Manhattan development shifts focus in light of current market conditions


It is no secret that sales of development sites in Manhattan below 96th St. have slowed significantly in the first half of 2016 – a continuation of the cautious trend seen in 2015 – adding to broader concerns over the health of the borough’s development market.

New York City saw $1.6 billion in development sites trades during the 1H16, a 58% decrease in dollar volume compared to 2H15 which saw $3.7 billion worth of development site sales, according to the latest Ariel Property Advisors research. Transaction volume also declined by 35% from 2H15 levels and in 1H16 transaction volume totaled 34, compared to 52 in 2H15.

Contributing factors include the softening of the condominium market, a lack of conventional construction financing and the expiration of the 421-a exemption, which makes a rental fallback option all but impossible. In light of these conditions, developers are forced to adjust strategy, whether by developing residential units to a lower price point, shifting neighborhood focus, or more likely, a combination of the two.

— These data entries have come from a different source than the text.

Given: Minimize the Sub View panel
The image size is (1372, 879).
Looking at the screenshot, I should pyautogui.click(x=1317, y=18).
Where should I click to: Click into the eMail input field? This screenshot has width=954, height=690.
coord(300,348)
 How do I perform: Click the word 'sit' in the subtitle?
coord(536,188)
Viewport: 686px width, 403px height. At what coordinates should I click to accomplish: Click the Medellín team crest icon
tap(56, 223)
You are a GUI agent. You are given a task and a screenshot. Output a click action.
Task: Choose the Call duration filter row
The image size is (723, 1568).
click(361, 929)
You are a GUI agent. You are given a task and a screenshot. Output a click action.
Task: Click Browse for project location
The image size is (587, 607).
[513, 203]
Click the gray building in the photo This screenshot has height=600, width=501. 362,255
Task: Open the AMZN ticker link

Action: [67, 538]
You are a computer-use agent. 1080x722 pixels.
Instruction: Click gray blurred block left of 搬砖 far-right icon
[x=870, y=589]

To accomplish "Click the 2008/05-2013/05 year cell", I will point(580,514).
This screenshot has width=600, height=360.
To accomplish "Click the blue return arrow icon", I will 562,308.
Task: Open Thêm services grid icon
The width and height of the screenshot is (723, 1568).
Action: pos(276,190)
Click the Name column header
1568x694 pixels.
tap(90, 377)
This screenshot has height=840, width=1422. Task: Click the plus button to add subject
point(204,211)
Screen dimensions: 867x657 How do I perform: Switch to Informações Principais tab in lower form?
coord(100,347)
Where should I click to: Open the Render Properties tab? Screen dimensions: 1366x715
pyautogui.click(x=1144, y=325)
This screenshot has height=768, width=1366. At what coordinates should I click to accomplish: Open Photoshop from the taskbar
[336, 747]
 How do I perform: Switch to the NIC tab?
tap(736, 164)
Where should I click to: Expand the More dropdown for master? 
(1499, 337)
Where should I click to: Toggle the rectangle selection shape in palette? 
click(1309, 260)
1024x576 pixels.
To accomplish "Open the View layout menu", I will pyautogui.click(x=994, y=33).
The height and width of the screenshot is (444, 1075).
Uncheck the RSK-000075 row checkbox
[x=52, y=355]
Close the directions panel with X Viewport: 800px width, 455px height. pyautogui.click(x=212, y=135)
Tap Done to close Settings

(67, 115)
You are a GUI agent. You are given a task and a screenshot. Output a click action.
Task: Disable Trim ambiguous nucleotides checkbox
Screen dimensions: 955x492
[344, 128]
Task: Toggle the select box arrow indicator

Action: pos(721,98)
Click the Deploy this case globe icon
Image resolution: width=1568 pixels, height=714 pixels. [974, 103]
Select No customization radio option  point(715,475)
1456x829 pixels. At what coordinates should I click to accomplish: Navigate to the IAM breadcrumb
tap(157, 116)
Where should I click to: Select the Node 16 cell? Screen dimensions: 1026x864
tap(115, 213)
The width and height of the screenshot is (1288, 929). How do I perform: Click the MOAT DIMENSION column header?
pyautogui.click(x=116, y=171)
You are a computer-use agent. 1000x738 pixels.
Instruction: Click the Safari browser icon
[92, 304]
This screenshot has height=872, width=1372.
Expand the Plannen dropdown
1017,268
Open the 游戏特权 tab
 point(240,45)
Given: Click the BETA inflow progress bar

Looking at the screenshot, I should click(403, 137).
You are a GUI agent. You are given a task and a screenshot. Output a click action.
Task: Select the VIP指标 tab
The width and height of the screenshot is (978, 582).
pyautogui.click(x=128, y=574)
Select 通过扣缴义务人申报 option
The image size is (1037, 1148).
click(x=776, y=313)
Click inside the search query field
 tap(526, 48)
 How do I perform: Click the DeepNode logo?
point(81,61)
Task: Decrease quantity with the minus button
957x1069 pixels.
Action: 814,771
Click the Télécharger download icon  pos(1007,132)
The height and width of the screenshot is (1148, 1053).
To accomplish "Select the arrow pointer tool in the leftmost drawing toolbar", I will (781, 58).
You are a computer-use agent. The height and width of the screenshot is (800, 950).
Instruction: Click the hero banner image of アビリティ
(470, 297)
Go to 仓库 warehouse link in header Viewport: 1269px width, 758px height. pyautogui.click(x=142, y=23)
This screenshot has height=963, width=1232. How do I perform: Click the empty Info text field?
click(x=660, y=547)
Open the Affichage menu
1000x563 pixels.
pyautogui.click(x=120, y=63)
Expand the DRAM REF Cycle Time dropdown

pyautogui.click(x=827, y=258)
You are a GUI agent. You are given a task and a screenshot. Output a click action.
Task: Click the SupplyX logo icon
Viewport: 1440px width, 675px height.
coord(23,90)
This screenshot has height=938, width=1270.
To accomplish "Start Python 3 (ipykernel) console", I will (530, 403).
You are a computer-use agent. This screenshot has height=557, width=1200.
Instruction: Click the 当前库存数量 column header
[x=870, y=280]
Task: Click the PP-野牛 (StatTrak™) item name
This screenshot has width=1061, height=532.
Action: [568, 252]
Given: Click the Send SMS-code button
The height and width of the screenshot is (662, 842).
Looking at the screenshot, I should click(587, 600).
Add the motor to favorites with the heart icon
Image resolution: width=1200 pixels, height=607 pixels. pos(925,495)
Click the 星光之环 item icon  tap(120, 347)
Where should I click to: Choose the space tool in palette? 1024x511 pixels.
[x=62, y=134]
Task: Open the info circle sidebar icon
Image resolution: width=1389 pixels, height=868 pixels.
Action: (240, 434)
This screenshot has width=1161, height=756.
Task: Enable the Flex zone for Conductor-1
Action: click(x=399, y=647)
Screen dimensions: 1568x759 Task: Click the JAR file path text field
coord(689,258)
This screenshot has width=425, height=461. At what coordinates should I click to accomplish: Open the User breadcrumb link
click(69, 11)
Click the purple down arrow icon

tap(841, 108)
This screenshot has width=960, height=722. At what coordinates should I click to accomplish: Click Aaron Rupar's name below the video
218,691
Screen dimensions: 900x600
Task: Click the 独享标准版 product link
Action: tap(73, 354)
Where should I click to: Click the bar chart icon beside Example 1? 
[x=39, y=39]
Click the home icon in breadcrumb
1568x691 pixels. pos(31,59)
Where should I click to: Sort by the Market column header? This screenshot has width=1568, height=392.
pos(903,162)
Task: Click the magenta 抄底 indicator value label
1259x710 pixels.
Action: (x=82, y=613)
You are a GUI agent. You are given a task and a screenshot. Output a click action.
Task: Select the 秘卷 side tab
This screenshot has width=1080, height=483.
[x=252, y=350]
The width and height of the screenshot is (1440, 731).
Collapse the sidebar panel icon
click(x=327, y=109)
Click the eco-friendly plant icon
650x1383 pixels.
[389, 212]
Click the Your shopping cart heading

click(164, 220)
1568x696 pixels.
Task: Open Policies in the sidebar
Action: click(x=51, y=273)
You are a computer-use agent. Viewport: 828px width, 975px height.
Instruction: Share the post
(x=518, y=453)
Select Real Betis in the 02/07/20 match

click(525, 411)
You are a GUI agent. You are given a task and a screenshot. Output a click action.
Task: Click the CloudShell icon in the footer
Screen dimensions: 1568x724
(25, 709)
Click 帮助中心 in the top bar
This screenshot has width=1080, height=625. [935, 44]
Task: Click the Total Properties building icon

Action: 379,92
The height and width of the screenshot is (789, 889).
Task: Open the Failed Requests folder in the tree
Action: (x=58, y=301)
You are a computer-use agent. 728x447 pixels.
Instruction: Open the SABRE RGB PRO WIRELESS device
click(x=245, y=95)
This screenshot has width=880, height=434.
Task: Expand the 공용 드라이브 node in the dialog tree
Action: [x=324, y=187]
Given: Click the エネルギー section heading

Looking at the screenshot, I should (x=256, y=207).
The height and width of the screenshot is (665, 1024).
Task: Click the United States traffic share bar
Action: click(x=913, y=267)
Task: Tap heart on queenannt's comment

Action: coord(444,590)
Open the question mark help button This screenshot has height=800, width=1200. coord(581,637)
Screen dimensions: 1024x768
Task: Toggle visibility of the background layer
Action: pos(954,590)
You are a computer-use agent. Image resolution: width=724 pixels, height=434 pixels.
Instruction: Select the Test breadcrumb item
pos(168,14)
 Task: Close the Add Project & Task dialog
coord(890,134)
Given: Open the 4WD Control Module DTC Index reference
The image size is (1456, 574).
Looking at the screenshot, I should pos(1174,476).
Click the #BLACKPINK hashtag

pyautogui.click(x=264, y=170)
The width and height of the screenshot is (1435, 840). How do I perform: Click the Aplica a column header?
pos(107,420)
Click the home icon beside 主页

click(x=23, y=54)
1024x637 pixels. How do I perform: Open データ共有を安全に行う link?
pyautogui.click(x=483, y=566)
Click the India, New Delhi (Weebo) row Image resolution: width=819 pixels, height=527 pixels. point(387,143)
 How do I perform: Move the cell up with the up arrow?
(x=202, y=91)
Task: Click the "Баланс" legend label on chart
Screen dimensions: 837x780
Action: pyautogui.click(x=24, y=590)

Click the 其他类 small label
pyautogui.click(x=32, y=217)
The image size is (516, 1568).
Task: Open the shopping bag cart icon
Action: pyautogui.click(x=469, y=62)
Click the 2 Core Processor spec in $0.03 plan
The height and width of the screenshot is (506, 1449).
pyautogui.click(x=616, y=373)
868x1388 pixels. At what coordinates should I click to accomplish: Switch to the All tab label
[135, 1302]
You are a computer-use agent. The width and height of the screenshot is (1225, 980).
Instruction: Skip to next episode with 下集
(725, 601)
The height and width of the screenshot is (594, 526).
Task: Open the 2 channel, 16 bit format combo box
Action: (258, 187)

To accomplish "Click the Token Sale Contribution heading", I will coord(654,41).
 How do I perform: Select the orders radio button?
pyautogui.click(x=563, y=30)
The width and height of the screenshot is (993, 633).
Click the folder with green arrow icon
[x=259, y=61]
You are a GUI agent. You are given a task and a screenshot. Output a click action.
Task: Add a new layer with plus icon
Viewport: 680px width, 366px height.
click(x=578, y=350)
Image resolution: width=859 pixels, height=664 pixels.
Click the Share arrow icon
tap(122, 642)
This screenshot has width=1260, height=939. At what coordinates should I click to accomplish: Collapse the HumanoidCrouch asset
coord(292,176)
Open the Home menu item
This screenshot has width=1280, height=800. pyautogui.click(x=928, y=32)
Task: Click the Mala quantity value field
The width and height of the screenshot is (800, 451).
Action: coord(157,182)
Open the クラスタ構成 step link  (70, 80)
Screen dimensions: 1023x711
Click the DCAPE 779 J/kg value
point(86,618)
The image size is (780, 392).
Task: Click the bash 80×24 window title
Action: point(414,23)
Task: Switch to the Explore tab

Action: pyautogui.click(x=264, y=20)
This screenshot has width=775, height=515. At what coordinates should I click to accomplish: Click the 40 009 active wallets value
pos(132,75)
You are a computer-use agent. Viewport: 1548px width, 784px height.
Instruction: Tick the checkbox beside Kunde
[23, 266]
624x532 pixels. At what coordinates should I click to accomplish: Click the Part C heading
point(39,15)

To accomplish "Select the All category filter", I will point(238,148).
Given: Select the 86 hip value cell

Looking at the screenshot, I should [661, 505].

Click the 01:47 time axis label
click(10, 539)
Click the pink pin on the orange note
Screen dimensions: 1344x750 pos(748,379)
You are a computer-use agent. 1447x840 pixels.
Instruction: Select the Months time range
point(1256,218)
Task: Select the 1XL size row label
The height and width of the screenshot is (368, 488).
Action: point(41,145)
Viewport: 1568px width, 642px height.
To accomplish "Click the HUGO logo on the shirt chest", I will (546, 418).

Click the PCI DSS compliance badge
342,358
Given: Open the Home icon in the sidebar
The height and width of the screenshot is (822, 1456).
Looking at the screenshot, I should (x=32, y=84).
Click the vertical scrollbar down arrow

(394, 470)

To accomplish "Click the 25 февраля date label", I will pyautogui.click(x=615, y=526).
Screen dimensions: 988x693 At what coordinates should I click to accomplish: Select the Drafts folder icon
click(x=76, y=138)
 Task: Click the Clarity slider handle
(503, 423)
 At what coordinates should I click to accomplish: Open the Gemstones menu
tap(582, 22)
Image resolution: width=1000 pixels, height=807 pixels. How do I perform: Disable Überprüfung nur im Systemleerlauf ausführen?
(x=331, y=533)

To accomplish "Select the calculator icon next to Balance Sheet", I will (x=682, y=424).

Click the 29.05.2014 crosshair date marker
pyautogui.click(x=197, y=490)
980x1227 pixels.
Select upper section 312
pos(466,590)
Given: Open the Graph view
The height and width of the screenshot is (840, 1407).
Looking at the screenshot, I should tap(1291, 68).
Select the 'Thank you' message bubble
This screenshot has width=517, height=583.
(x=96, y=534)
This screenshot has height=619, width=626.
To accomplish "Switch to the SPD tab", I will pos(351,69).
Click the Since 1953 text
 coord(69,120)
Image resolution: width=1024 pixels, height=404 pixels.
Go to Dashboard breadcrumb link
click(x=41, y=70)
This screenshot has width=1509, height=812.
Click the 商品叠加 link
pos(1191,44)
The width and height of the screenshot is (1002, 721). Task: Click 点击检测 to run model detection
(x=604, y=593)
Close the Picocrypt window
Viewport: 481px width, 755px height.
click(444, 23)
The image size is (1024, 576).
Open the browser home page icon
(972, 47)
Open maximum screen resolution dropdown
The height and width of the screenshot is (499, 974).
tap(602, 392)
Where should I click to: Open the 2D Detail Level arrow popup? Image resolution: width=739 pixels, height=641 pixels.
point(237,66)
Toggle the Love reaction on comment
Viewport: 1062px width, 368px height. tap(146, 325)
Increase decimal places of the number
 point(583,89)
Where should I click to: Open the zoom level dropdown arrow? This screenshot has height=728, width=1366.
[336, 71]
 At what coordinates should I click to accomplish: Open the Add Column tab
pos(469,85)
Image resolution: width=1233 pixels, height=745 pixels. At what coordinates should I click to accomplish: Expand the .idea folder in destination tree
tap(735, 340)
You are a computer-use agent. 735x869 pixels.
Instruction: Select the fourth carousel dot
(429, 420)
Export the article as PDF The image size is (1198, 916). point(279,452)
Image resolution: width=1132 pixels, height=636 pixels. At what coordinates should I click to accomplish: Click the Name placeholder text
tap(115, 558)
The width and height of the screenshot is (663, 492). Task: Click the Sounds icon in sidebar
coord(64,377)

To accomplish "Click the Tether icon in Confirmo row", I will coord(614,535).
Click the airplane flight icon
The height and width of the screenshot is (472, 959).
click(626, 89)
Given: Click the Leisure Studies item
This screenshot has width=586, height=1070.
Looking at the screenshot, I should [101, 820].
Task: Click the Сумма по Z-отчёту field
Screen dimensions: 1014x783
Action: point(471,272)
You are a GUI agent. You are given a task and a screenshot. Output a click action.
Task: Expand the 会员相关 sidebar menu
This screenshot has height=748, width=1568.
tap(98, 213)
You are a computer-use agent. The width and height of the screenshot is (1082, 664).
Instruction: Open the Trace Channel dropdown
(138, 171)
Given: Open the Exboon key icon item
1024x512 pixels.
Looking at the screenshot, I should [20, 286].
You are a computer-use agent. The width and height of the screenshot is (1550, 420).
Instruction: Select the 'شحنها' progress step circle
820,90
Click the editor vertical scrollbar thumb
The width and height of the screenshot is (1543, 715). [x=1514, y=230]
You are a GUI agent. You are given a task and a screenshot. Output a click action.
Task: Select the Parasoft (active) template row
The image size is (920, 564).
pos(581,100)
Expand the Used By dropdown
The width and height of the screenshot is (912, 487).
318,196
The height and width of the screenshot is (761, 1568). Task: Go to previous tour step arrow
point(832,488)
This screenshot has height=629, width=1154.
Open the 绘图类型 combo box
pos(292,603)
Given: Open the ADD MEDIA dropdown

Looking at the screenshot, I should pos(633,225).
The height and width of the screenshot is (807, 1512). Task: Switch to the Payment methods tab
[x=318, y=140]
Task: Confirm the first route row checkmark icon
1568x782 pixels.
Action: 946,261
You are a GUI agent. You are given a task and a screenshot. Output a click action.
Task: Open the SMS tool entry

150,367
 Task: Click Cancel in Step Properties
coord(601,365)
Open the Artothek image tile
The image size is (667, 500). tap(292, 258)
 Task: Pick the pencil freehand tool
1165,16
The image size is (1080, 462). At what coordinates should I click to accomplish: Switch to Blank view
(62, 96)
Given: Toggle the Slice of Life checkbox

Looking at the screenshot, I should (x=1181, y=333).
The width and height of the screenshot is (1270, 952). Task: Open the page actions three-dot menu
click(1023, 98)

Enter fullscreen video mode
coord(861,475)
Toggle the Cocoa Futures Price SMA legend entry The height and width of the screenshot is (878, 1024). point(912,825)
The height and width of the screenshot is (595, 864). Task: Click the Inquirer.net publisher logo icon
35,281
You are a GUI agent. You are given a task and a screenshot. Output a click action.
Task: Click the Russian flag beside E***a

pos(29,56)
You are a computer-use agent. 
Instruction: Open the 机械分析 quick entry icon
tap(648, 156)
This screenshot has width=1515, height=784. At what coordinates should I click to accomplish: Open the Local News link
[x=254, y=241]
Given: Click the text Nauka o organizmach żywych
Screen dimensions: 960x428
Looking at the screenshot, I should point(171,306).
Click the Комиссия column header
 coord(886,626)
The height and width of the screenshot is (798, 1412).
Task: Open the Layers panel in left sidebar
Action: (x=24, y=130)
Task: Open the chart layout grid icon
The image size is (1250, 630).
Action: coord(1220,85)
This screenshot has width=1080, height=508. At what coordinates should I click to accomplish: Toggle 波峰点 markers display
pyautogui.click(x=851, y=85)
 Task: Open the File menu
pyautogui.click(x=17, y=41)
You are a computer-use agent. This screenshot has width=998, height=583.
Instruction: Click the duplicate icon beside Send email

For instance, in reviewing the number of transactions across Manhattan, three neighborhoods continued to generate activity at a larger rate than others: Upper East Side, Midtown East and the Financial District. As an aggregate, these neighborhoods accounted for 27% of the total number of transactions in Manhattan with an average price per buildable s/f of $633. Each of these neighborhoods is attractive to developers for different reasons. Below we will examine.

Upper East Side

The Upper East Side is a neighborhood that many developers consider an area primed for some of the greatest potential for growth due to a combination of low rents and the imminent opening of the Second Ave. Subway line – two items that are sure to attract new residents.

Compared to the rest of Manhattan, the Upper East Side had 19 development transactions for an average price per buildable s/f of $712. One example of a notable project on the horizon is Extell Development’s assemblage for a potential 20-story condominium that is anchored by the purchase of 350 East 86th St. for $93 million or $725 per s/f.

Midtown East

Midtown East is continuing the trend of being one of the more transactional neighborhoods in Manhattan. This year developers paid an average of $708 per buildable s/f for 17 transactions. Developers view Midtown East as an ideal location for professionals who are seeking a live-work environment. Moreover, activity in this area is showing that developers are looking at smaller sites that may be easier to construct and finance.

Most recently, 140 Lexington Avenue, a vacant development site with approximately 124 feet of wraparound frontage, closed for $9.1 million, which translates to $612 per buildable s/f. Currently a vacant 2,469 s/f lot, the site permits approximately 14,863 buildable s/f, as of right, for residential or commercial use.

Financial District

With a burgeoning population that has risen from 22,700 to 49,000 between 2000 and 2014, the Financial District has seen several large scale transactions in the last 18 months. Since 2015, seven development sales with a total of 1.7 million buildable s/f have sold at an average price per buildable s/f of $480.

In March of this year, the Howard Hughes Corporation sold a development site with approximately 817,000 buildable s/f at 80 South St. to China Oceanwide Holdings for $390 million. Rising 113 stories to a height of 1,436 ft., the proposed building will contain a mix of residential, retail and commercial uses.

Two major transactions also took place near the $1.4 billion Fulton Center transit hub. Crown acquisitions paid $25 million for 144 Fulton St., a souvenir outpost that is headed for redevelopment. Building permits have also been pulled for 143 Fulton St., where real estate developer TriBeCa Associates is planning a new 26-story hotel with 228 rooms and retail space on the first and second floors.

Looking ahead, we expect sales volume and pricing to hold at current levels over the balance of the year. Local and national economic growth prospects remain strong, Manhattan remains a safe-haven for capital from around the world and interest rate increases are expected to be slow and modest.